Elendil and his sons would survive the cataclysm aboard nine ships and eventually found four kingdoms in Middle-earth. Tolkien wrote, “Elendil was cast up by the waves in the land of Lindon, and he was befriended by Gil-galad. Thence he passed up the River Lhûn, and beyond Ered Luin he established his realm, and his people dwelt in many places in Eriador about the courses of the Lhûn and the Baranduin; but his chief city was at Annúminas beside the water of Lake Nenuial.”

Among the treasures that Elendil and the surviving Númenoreans brought to Middle-earth were the Seeing Stones or palantíri. There were seven in total and Elendil took three of them. He set them “in towers in Emyn Beraid, and upon Amon Sûl, and in the city of Annúminas.”
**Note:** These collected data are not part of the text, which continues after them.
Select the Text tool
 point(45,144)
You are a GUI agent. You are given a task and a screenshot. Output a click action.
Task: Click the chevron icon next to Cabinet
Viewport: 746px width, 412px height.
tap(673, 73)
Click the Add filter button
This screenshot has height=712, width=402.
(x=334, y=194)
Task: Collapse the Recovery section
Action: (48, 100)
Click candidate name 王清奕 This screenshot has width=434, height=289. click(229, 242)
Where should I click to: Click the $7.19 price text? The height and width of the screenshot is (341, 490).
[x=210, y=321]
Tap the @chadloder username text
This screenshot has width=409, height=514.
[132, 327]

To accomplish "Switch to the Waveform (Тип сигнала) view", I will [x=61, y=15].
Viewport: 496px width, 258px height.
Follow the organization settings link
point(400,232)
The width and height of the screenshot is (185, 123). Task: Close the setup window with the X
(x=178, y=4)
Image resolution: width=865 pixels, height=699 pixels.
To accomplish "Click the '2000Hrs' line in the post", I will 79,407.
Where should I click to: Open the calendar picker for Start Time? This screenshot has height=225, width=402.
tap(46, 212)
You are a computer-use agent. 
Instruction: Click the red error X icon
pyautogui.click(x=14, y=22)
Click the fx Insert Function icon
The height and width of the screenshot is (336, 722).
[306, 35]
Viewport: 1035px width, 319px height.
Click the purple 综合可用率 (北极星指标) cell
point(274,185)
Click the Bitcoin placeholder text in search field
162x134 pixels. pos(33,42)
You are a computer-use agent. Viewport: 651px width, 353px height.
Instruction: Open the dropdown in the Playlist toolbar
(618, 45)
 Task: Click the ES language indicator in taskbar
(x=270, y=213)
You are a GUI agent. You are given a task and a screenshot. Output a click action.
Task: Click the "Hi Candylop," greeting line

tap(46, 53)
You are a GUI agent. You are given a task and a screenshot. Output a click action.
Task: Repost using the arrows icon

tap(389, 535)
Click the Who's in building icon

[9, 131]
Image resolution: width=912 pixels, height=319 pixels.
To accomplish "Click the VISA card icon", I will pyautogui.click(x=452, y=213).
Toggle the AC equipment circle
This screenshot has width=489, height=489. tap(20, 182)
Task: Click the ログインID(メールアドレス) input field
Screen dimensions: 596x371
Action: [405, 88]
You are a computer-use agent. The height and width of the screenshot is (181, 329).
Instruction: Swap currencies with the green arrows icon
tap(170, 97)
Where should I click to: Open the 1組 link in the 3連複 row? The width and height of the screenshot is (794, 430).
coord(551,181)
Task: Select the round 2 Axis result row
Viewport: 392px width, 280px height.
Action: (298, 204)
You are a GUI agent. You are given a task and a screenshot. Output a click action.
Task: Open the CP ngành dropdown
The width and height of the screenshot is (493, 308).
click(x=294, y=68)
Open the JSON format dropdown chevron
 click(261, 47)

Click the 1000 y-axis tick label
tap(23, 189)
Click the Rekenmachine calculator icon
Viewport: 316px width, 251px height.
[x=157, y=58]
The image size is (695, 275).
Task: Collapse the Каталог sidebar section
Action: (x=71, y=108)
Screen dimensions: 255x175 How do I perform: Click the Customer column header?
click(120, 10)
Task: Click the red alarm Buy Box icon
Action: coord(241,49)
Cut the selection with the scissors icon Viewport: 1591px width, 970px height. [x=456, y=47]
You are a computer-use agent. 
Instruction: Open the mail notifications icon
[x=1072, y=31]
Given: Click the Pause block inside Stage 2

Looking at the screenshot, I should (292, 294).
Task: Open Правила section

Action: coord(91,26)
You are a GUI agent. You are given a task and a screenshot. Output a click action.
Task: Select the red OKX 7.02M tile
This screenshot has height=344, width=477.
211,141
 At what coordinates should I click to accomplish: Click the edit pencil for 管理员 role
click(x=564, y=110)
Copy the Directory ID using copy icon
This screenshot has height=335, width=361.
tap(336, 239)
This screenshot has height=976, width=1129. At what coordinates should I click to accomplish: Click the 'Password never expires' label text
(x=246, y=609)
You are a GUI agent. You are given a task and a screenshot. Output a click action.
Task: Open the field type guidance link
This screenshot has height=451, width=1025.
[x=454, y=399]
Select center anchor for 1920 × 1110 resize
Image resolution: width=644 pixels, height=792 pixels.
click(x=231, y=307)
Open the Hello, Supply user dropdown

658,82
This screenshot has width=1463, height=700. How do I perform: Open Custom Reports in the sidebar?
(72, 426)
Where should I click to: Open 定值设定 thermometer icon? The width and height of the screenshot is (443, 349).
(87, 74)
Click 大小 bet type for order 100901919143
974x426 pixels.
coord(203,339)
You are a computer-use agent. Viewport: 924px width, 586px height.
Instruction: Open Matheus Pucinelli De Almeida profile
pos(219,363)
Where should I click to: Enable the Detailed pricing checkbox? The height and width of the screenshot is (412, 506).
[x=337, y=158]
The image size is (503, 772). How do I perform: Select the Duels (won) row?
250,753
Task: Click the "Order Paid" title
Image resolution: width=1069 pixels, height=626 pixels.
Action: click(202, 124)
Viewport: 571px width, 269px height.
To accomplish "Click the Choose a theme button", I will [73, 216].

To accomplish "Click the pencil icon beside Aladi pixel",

In the tower at Emyn Beraid, Elendil “would gaze out over the sundering seas, when the yearning of exile was upon him; and it is believed that thus he would at whiles see far away even the Tower of Avallónë upon Eressëa, where the Masterstone abode, and yet abide.”

As Owen alludes to, Elendil plays a significant role in the Last Alliance of Elves and Men. Following many years after their flight from Númenor, Sauron would reveal he had survived the destruction and let his presence be known as he rekindled the forges at Mount Doom and eventually led his forces against Minas Ithil, taking the city, and destroying the White Tree of Isildur.

Elendil would create the Last Alliance with Gil-galad where “they marched east into Middle-earth gathering a great host of Elves and Men.” They would lead their army against Sauron and face him on the Battle Plain that lay before the gate of the Black Land.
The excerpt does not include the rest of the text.